Это постоянное изобличение могло бы превратиться в нечто недостойное и мелочное; но знаменательно и отрадно в нем, писателе строгом, что, разоблачая с такою неумолимой силой, с такой беспощадной к себе и к другим проницательностью, он, однако, не приходит к скептицизму, к отрицанию людей. Он не Ларошфуко, этот, по выражению Ницше, меткий стрелок, который всегда попадает в черноту человека. Толстой без идеализации обретает идеал. В неудержимом тяготении к серому и затрапезному одеянию быта, сняв с него все пышные и праздничные уборы, от полководцев спустившись к Акиму, чистящему городские ямы, с его тае вместо слов, и еще в большем тяготении к обнаженной душе, к жизни раскрытой, к людям изобличенным он именно в этой наготе увидел нечто утешительное и прекрасное. Не нужен возвышающий обман, потому что не низка истина. Это ничего, что, хранитель правды, враждебный эффектам, он должен был рассказать, как при первом свидании с Нехлюдовым в тюрьме – свидании, которого с таким напряженным трепетом ожидают читатели, – Катюша Маслова попросила у последнего десять рублей; это ничего, вы не станете презирать Маслову, не откажете ей в человечности. Правда не презренна. А с другой стороны, характерно для Толстого разжалование героя. Творец Платона Каратаева отнял у нас Наполеона, безжалостно разбил воздушный корабль по синим волнам океана и все эти красивые сказки про двенадцать часов по ночам. Горе той легенде, к которой приближается Толстой, – но зато счастье правде! Зато он, в сущности, только и делает, что открывает неведомые раньше человеческие клады, – хотя бы этого маленького, незаметного капитана Тушина, про которого все забыли и который, «не выпуская своей носогрейки», бегал от одного орудия осыпаемой ядрами батареи к другому и оказался истинным героем Шенграбена. Величие малого, красота некрасивого, обаяние обыкновенности показаны Толстым так ярко и проникновенно, и в этом – источник оптимизма. Он утешает человечество, узнающее себя в его книгах, он дает силы жить; сама жизнь не знала, он перед ней обнаружил, как она хороша и сколько чистого и возвышенного поднимается кругом нас. Доверие к реальному, невыдуманному и слабому человеку с его «простым, комнатным лицом» – оно не дороже ли того благоговения к людям, которое ценит в них только подвиг, только ореол, только исключительность?
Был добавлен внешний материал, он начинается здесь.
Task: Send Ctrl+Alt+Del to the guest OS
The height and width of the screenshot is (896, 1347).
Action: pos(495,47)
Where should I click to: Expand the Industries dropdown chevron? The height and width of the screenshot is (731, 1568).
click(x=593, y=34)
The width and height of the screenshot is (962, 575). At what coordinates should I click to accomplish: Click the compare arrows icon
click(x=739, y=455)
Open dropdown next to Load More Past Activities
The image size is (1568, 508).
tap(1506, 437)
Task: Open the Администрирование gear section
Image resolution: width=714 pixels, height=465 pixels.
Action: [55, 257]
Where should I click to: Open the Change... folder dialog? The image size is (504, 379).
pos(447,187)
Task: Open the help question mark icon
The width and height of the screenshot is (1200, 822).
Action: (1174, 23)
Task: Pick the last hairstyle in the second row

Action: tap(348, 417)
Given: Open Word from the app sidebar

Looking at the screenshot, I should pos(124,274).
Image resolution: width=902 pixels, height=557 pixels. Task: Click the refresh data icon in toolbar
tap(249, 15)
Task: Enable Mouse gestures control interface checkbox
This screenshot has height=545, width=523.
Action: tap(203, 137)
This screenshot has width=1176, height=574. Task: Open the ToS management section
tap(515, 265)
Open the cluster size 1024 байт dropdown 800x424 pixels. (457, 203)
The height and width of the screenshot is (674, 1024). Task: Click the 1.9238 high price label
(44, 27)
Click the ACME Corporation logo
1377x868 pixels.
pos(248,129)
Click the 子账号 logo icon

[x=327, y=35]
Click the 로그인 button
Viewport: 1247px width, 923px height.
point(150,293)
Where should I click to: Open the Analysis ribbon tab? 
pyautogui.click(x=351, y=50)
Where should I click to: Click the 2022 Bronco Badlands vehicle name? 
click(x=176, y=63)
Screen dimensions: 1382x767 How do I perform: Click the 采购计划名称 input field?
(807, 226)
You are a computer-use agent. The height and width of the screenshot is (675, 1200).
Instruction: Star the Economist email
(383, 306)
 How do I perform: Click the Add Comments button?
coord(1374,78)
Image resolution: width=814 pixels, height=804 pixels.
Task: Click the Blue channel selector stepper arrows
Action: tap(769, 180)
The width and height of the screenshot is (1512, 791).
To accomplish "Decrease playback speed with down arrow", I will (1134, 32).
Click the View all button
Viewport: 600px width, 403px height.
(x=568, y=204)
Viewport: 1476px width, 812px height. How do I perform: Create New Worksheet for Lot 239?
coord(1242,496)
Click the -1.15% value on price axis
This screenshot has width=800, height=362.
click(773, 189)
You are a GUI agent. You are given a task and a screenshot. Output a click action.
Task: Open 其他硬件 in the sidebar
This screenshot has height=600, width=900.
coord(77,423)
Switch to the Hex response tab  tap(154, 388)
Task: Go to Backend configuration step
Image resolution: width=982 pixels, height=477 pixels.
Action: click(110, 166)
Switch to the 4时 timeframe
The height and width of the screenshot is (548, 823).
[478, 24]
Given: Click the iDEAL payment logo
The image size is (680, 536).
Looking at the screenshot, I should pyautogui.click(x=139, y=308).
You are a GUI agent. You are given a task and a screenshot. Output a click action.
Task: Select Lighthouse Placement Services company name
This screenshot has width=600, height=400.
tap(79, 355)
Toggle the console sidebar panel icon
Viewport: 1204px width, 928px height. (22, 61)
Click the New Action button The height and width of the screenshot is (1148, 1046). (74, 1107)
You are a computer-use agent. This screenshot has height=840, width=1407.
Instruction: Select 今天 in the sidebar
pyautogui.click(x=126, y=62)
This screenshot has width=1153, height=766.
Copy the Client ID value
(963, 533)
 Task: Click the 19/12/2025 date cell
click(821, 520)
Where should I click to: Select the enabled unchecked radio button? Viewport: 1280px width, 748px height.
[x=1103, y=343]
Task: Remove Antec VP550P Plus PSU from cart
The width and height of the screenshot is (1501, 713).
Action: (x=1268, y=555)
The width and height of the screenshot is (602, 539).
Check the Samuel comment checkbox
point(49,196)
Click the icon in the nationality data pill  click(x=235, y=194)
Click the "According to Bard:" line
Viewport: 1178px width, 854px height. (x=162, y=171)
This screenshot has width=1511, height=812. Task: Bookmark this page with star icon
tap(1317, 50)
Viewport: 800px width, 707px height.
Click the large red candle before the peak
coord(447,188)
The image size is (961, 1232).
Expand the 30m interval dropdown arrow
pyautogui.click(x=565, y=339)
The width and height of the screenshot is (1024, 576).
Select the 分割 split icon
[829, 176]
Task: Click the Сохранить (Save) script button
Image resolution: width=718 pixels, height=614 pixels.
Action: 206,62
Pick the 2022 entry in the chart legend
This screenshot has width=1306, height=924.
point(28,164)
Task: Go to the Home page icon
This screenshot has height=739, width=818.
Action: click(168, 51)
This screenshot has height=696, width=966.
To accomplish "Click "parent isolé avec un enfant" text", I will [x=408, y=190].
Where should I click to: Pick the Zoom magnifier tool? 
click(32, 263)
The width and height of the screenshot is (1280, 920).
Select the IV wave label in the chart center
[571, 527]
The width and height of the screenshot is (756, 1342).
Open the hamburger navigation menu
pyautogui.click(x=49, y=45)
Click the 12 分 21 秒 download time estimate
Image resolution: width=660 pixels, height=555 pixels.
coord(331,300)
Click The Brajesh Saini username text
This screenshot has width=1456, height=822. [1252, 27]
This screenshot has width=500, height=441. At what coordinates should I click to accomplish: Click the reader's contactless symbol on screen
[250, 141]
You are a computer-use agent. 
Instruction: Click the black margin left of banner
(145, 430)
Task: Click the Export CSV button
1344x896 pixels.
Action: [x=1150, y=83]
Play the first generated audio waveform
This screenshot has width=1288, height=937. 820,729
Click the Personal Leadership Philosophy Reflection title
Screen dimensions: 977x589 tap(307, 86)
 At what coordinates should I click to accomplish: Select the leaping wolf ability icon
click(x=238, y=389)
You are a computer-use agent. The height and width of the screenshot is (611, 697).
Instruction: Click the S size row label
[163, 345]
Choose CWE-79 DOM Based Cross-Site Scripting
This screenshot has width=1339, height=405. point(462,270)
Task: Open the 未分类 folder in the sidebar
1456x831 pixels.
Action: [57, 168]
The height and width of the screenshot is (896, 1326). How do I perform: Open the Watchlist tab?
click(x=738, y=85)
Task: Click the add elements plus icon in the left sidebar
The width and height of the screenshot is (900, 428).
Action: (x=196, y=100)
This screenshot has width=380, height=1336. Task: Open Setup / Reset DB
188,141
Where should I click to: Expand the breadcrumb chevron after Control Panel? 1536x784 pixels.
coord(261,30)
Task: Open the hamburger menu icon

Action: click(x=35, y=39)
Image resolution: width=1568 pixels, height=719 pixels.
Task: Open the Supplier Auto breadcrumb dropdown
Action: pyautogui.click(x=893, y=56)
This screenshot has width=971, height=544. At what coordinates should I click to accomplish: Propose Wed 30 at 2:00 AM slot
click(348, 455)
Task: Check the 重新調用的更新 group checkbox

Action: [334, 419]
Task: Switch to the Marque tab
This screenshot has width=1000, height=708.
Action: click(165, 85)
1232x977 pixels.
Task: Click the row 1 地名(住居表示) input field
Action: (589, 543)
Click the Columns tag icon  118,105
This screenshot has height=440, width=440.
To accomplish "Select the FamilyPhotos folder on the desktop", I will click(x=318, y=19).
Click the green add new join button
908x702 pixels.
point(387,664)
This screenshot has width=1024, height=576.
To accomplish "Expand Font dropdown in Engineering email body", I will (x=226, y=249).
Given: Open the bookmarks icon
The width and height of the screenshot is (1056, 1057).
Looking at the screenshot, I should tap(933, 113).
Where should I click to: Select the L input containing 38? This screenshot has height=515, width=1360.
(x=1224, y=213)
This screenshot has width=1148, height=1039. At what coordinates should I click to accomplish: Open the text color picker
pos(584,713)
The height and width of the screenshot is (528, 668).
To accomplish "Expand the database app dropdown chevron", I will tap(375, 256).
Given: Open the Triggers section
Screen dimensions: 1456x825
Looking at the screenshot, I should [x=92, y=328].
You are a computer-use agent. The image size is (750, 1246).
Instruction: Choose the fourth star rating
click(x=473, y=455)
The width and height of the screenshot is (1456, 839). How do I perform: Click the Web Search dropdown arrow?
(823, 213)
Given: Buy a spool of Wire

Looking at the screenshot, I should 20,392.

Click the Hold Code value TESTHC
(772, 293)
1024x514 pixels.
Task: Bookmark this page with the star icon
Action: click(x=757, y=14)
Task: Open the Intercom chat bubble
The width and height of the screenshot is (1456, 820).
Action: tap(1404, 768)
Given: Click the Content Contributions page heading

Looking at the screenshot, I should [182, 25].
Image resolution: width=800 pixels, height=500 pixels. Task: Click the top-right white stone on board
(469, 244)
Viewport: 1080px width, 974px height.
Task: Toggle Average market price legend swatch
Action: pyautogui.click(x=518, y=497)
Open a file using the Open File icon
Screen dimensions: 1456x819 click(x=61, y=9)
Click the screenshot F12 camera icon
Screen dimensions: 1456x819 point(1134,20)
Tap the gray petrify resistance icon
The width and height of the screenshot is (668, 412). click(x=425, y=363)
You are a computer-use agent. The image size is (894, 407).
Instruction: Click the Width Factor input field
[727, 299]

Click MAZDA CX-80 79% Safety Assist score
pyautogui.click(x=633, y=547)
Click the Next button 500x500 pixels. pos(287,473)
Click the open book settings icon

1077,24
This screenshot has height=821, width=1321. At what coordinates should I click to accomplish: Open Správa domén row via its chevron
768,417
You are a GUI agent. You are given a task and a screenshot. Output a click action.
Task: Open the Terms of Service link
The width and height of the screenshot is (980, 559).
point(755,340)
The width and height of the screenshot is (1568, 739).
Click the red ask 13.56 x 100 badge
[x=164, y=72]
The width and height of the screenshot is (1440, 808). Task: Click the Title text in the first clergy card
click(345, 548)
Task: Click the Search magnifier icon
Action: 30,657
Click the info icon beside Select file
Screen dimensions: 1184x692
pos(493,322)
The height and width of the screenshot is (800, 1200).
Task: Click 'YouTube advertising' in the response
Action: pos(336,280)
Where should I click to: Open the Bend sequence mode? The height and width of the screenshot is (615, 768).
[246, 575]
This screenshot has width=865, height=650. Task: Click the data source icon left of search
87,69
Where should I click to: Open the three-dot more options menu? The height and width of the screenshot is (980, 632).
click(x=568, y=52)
Зато уж если Толстой свидетельствует о красоте или торжественности какого-нибудь жизненного момента, то веришь ему всей душою, как никому, и радостно и горделиво становится на этой вознесенной душе. Когда он пишет о самоотвержении, о героизме и благородной победе над инстинктом самосохранения или рисует севастопольские твердыни и этого не испугавшегося смерти офицера Козельцова, который умирает, не зная, что на Малаховом кургане уже развевается французское знамя (его праведным обманом обманул священник, сказав, будто победа осталась за русскими), и слабыми руками берет крест, прижимает его к губам и плачет и в свое последнее мгновенье думает о брате: «Дай Бог ему такое же счастье», т. е. счастье доблестной смерти; когда Толстой описывает, как доктор молча поцеловал в губы лежавшего на операционном столе смертельно раненного князя Андрея; когда он говорит о сборе винограда, о сиренях и соловьях, о даме в белом платье и с перлами, в которую из глубины своего оркестра, в театре, влюбился бедный скрипач Альберт, или о казачке Марьяне, которая была «отнюдь не хорошенькая, но красавица», то вся эта поэтичность и пленительность, все это идеальное и необыкновенное, весь этот чудный романтизм проникают в нас с особенною силой, потому что они прошли через испытующее горнило его аскетически-правдивого духа и, на фоне общей реалистической строгости и честности Толстого, выступают перед нами не только как светлая красота, но и как правда, – и мы уже знаем наверное, наверное, что все это так и было, что Марьяна была красавица. На Толстого можно положиться.